_Problem to solve_
Could you filter the records below and return each line that holds "layer"?

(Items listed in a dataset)
══════════════════════════════
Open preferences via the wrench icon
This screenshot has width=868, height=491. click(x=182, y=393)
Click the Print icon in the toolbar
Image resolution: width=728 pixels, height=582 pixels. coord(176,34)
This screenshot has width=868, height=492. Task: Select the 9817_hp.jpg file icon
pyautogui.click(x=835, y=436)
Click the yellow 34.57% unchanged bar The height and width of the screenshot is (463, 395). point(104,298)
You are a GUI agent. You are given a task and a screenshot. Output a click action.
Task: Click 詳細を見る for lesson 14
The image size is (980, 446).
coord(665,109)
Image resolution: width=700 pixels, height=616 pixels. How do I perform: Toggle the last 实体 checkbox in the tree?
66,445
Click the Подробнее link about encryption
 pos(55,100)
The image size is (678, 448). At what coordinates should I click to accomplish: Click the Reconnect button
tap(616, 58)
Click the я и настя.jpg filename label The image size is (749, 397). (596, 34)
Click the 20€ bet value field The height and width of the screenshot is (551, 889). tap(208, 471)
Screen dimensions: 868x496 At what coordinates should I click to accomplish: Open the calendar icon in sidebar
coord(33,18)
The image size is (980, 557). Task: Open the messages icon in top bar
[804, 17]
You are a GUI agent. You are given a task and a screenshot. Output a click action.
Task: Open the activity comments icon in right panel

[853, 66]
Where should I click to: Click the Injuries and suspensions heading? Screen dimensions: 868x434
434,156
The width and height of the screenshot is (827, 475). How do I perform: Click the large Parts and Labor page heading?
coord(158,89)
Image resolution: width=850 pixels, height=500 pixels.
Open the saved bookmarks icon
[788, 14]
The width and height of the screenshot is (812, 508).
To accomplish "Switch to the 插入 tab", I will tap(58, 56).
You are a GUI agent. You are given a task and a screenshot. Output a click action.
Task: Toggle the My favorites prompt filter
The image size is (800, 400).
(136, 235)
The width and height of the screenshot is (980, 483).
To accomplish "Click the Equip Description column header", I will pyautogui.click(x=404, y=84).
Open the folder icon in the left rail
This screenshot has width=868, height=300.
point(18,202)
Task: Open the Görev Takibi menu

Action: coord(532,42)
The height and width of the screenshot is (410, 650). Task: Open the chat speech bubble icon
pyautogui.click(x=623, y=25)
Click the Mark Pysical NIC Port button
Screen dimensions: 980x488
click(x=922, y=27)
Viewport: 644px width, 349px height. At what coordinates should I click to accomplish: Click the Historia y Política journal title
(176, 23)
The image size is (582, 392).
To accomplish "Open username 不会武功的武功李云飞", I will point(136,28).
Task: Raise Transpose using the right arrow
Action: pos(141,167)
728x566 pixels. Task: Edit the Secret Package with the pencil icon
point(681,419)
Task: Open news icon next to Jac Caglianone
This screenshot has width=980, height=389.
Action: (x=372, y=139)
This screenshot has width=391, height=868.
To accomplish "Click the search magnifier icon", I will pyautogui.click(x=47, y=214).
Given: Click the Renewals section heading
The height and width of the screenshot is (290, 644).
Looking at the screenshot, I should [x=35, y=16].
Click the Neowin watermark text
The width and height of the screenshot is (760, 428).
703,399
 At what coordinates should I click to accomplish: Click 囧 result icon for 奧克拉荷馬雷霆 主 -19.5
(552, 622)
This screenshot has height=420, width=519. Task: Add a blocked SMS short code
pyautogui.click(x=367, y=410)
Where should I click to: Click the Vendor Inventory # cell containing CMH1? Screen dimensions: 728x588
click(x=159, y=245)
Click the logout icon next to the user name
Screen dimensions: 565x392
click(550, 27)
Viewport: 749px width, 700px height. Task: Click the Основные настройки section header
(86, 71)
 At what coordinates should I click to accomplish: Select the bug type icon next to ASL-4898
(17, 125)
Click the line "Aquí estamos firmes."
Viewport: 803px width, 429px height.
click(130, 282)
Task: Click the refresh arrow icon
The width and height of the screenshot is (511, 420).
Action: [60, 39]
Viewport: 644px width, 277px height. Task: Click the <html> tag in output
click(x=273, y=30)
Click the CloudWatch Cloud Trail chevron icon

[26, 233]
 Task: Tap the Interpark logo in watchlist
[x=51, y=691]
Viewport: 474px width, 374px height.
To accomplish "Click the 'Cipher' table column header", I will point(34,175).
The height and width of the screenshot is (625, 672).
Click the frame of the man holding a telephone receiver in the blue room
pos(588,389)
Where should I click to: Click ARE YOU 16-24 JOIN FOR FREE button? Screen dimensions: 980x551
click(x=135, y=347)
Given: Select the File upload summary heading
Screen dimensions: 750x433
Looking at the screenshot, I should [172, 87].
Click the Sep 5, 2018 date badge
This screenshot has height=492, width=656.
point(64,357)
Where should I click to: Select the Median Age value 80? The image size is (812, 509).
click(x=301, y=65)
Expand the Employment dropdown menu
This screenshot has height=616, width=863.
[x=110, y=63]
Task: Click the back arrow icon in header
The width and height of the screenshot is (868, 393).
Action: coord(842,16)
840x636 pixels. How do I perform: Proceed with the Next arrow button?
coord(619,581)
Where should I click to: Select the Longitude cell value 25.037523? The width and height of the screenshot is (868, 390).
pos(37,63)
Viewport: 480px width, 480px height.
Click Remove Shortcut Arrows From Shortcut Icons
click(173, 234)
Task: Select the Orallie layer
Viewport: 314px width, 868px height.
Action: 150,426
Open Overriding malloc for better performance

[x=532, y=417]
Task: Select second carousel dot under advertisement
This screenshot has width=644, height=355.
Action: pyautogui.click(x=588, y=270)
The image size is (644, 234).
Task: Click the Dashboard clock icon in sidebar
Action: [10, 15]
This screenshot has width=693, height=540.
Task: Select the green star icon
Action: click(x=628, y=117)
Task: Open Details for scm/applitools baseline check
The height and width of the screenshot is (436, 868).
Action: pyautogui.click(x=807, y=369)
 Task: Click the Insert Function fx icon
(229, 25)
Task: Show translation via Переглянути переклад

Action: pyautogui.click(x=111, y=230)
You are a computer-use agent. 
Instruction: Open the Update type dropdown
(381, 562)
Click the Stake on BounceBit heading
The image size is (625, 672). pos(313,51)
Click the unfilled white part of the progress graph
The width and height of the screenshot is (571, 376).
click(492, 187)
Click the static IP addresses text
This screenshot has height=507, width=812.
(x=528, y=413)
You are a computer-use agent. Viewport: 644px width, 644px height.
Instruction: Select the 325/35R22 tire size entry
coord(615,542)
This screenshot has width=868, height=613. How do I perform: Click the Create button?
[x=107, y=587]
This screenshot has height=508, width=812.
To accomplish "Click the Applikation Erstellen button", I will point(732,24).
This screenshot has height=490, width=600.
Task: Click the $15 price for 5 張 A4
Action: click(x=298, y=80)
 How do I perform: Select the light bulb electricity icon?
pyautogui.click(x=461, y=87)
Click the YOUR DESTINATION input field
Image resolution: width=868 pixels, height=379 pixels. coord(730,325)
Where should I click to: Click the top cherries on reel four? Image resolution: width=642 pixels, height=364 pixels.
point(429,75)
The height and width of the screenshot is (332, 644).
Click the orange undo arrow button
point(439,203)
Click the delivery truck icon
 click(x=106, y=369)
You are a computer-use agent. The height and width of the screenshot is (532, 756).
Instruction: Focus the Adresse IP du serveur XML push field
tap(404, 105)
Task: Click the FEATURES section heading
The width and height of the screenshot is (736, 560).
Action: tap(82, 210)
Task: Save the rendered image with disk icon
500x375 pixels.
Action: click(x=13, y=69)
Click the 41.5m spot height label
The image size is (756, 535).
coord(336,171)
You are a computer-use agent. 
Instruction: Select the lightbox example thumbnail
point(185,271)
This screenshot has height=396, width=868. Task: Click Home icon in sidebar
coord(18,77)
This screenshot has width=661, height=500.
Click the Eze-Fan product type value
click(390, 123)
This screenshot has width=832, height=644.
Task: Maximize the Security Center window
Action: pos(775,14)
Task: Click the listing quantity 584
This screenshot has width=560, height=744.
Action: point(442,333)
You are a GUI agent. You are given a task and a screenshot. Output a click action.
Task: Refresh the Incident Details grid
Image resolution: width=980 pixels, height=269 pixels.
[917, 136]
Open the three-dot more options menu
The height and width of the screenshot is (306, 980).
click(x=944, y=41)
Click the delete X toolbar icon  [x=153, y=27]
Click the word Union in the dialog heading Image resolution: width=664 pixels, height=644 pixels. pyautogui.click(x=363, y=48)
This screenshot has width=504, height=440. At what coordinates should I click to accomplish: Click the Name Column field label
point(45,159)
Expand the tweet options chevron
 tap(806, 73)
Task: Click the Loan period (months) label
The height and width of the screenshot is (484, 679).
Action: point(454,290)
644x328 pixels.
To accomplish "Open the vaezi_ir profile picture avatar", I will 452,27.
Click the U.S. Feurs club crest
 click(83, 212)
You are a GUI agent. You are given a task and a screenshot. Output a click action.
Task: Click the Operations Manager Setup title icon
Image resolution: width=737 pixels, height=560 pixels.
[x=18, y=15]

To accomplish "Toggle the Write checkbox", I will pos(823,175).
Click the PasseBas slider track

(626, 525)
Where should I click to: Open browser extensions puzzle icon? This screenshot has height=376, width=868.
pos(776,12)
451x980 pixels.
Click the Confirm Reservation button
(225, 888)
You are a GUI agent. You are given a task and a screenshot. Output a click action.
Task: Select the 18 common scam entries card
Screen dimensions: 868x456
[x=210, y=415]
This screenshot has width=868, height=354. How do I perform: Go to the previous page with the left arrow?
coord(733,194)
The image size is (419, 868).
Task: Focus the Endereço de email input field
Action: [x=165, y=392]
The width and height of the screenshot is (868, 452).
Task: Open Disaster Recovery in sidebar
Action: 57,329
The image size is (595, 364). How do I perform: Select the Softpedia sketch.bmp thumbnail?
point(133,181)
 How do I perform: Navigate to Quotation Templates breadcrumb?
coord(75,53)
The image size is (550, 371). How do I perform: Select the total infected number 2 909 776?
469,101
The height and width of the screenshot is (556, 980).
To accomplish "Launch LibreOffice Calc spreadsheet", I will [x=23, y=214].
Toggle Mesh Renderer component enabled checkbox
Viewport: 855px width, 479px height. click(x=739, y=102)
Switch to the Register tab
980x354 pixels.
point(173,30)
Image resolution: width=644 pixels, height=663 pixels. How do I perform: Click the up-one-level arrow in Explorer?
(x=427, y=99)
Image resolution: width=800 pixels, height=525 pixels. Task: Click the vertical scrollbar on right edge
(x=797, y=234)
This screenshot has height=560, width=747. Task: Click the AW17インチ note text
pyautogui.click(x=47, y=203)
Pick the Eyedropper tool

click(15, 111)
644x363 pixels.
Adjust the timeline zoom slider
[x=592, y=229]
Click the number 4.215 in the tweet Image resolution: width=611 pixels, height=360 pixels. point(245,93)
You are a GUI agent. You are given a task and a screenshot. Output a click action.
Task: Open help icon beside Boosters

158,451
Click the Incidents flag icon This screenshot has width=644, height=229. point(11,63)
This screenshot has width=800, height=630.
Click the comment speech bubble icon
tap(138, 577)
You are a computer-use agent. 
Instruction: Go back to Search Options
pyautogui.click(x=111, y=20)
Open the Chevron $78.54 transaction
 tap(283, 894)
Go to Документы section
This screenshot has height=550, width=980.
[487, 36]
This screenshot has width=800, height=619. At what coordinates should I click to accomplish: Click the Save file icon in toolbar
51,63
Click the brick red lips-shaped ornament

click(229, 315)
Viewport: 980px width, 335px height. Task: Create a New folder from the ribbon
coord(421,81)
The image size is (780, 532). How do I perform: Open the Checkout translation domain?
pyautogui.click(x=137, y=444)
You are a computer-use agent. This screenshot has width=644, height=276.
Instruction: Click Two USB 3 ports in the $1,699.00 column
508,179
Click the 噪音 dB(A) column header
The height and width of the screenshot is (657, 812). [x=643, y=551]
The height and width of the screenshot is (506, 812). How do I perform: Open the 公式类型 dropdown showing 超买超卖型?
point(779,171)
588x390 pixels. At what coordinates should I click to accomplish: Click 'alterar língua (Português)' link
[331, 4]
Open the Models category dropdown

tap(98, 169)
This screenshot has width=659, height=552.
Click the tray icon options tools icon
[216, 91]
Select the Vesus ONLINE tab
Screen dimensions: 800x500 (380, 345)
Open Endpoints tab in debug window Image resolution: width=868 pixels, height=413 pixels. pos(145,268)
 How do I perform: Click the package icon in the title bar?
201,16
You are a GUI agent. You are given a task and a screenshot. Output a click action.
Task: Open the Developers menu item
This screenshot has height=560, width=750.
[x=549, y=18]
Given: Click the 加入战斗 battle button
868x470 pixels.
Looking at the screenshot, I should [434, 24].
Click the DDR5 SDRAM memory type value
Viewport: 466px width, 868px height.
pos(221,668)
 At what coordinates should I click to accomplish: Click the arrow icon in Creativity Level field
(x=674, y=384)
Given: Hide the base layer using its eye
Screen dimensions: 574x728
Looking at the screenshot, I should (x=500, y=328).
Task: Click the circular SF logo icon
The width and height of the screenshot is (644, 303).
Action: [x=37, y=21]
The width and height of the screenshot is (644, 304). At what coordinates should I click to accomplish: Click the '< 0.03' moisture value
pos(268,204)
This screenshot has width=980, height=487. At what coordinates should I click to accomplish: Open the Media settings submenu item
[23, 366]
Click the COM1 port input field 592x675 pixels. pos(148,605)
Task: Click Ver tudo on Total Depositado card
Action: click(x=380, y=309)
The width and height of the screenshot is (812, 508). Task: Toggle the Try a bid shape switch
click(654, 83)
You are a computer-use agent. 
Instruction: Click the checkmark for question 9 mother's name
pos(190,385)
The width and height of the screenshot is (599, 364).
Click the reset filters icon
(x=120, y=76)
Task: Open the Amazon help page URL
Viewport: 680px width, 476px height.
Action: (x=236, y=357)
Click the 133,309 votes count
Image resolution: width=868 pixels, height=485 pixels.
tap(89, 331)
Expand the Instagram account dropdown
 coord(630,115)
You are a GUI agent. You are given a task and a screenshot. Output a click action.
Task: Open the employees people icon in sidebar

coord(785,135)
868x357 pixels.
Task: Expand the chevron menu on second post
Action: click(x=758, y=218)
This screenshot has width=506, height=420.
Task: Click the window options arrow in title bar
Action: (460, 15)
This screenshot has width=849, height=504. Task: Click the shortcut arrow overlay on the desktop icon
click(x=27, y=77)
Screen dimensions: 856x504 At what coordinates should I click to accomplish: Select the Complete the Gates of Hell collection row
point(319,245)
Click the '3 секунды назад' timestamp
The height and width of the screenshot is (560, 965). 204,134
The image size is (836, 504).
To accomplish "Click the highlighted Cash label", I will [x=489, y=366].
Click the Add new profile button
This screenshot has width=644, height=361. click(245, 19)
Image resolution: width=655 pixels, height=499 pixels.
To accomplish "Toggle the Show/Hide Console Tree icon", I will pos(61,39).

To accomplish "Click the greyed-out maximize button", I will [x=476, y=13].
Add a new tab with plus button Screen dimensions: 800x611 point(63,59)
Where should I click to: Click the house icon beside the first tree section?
══════════════════════════════
_Answer to the problem_
Task: Select the Orallie layer
Given: Hide the base layer using its eye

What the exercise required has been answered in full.